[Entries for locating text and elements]
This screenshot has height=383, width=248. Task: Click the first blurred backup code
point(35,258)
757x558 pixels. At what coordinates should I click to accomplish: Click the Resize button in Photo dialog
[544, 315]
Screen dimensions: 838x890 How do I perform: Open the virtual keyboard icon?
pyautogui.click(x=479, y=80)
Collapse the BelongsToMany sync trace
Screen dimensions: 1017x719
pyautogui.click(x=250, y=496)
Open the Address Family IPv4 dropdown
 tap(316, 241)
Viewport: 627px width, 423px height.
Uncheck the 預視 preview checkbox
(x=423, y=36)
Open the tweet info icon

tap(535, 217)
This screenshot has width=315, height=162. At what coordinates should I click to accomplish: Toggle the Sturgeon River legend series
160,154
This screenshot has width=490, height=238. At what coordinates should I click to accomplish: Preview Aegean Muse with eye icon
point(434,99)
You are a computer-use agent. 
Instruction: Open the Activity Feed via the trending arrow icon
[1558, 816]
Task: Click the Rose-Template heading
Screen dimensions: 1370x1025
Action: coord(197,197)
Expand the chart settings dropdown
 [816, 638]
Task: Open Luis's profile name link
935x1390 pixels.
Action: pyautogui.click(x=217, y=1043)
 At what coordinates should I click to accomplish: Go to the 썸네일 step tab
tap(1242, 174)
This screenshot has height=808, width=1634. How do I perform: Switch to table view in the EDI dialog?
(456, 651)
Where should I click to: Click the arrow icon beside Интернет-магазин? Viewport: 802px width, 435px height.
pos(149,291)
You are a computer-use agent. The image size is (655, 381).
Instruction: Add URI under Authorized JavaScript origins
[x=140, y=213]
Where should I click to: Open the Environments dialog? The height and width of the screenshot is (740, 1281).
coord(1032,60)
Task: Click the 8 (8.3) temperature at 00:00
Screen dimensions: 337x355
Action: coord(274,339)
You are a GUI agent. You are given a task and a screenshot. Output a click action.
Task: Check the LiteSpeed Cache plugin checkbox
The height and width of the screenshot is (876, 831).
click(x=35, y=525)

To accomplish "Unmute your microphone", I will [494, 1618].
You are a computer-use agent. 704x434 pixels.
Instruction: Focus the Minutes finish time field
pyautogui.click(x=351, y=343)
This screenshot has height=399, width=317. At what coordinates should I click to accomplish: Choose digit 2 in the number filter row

WHAT YOU NEED TO DO: Write out every one of the rows above, keeping each line unchanged down to the last character.

TASK RESULT:
This screenshot has height=383, width=248. Task: Click the first blurred backup code
point(35,258)
757x558 pixels. At what coordinates should I click to accomplish: Click the Resize button in Photo dialog
[544, 315]
Screen dimensions: 838x890 How do I perform: Open the virtual keyboard icon?
pyautogui.click(x=479, y=80)
Collapse the BelongsToMany sync trace
Screen dimensions: 1017x719
pyautogui.click(x=250, y=496)
Open the Address Family IPv4 dropdown
 tap(316, 241)
Viewport: 627px width, 423px height.
Uncheck the 預視 preview checkbox
(x=423, y=36)
Open the tweet info icon

tap(535, 217)
This screenshot has width=315, height=162. At what coordinates should I click to accomplish: Toggle the Sturgeon River legend series
160,154
This screenshot has width=490, height=238. At what coordinates should I click to accomplish: Preview Aegean Muse with eye icon
point(434,99)
You are a computer-use agent. 
Instruction: Open the Activity Feed via the trending arrow icon
[1558, 816]
Task: Click the Rose-Template heading
Screen dimensions: 1370x1025
Action: coord(197,197)
Expand the chart settings dropdown
 [816, 638]
Task: Open Luis's profile name link
935x1390 pixels.
Action: pyautogui.click(x=217, y=1043)
 At what coordinates should I click to accomplish: Go to the 썸네일 step tab
tap(1242, 174)
This screenshot has height=808, width=1634. How do I perform: Switch to table view in the EDI dialog?
(456, 651)
Where should I click to: Click the arrow icon beside Интернет-магазин? Viewport: 802px width, 435px height.
pos(149,291)
You are a computer-use agent. The image size is (655, 381).
Instruction: Add URI under Authorized JavaScript origins
[x=140, y=213]
Where should I click to: Open the Environments dialog? The height and width of the screenshot is (740, 1281).
coord(1032,60)
Task: Click the 8 (8.3) temperature at 00:00
Screen dimensions: 337x355
Action: coord(274,339)
You are a GUI agent. You are given a task and a screenshot. Output a click action.
Task: Check the LiteSpeed Cache plugin checkbox
The height and width of the screenshot is (876, 831).
click(x=35, y=525)

To accomplish "Unmute your microphone", I will [494, 1618].
You are a computer-use agent. 704x434 pixels.
Instruction: Focus the Minutes finish time field
pyautogui.click(x=351, y=343)
This screenshot has height=399, width=317. At what coordinates should I click to accomplish: Choose digit 2 in the number filter row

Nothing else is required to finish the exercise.